*Record extracts*.

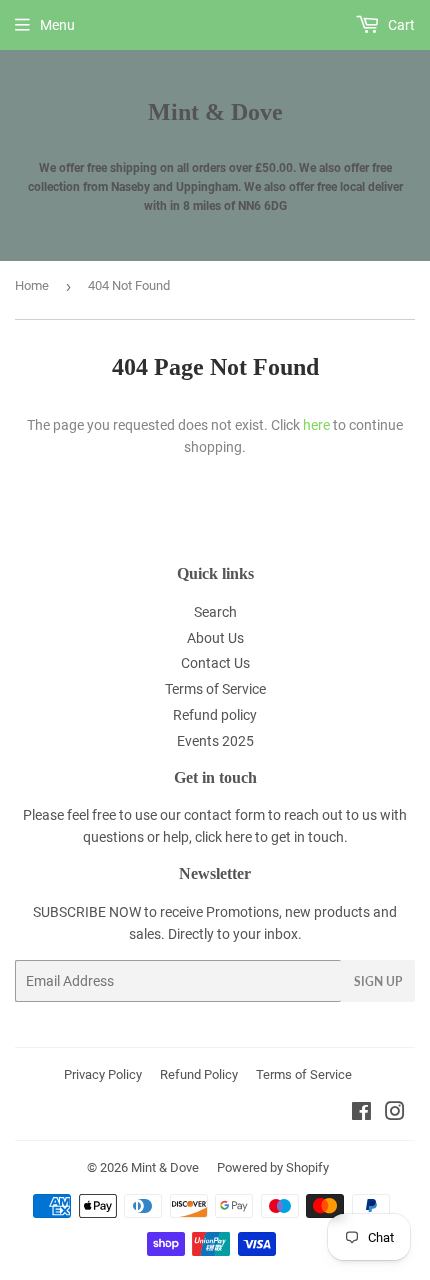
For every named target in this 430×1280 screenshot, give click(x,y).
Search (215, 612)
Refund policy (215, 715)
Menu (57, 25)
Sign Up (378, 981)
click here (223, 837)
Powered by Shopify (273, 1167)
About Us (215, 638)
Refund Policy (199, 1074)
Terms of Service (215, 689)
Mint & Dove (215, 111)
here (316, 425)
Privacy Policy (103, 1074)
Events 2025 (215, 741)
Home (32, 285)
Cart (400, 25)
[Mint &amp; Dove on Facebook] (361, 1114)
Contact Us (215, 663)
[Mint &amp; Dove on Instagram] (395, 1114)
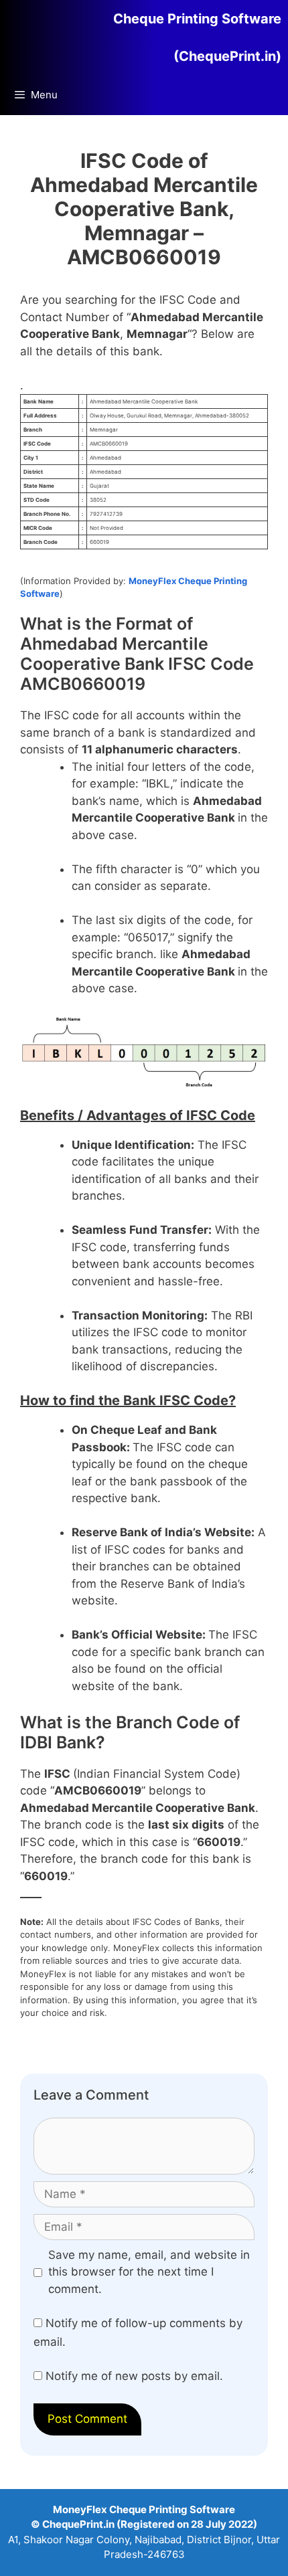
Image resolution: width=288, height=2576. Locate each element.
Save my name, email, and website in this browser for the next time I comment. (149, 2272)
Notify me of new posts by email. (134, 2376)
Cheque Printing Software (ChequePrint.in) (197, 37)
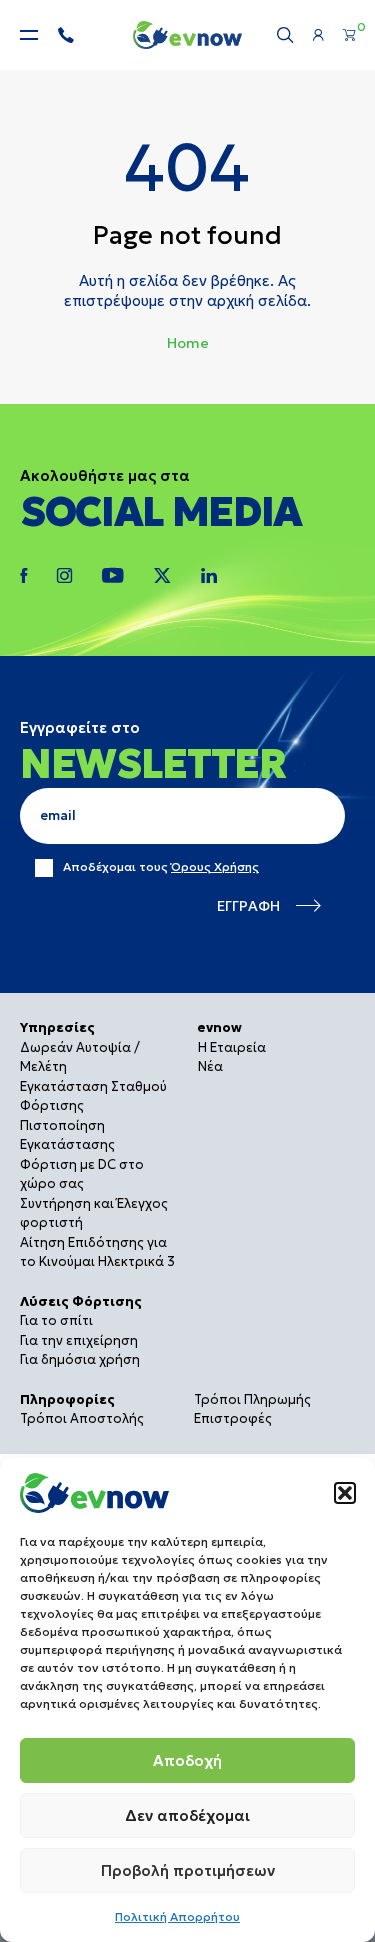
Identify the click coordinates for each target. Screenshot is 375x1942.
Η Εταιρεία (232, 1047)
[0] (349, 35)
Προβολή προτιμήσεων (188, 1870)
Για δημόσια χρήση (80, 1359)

*Work to be completed*. Report each line of the listing above that uses the word "this".

*Task response*.
For every named target in this 430×1280 screenshot, give click(x,y).
Save my name, email, and website in this browser for the next time I comment. (149, 2272)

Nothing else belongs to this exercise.